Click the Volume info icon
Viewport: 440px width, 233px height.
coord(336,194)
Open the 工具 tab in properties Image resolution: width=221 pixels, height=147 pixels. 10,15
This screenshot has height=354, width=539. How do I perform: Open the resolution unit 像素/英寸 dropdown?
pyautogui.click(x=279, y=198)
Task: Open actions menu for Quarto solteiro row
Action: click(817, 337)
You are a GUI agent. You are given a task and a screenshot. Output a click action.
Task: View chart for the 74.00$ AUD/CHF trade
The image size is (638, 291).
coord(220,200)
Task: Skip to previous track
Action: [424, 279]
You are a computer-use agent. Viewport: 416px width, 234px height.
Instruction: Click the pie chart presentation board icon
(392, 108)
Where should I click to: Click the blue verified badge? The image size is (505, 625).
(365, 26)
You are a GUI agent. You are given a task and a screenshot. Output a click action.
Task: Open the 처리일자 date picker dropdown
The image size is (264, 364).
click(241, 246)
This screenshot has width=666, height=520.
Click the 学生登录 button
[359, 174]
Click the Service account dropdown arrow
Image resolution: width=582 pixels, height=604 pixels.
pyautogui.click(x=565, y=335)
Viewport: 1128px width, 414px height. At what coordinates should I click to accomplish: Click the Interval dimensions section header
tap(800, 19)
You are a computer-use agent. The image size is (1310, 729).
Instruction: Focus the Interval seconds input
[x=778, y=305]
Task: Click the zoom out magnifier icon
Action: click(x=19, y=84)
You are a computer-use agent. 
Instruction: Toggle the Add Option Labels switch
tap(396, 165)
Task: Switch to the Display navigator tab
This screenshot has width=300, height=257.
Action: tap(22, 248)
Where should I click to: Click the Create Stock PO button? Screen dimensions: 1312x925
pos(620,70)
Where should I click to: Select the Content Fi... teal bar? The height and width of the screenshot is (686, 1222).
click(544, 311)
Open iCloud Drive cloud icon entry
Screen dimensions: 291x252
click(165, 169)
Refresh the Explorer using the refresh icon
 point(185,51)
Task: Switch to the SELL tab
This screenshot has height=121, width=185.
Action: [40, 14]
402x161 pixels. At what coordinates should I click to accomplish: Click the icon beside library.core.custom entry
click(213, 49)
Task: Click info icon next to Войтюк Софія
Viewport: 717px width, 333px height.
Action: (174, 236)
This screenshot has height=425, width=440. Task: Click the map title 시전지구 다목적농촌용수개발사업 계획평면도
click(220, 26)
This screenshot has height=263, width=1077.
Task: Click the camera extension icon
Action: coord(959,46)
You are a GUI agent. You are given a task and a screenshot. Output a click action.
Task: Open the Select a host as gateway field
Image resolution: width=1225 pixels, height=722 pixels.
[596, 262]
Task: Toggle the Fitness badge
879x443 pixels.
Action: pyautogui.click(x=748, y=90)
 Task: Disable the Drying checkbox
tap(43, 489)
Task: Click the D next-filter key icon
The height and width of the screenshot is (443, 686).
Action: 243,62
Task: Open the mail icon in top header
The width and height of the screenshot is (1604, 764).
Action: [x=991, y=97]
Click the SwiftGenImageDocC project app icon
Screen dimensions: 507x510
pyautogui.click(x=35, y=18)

○ ○ ○ ○ ○

■ Try it ■
Quote the records above from their first line through the line containing "Open the 工具", both ends included.

■ Problem solution ■
Click the Volume info icon
Viewport: 440px width, 233px height.
coord(336,194)
Open the 工具 tab in properties Image resolution: width=221 pixels, height=147 pixels. 10,15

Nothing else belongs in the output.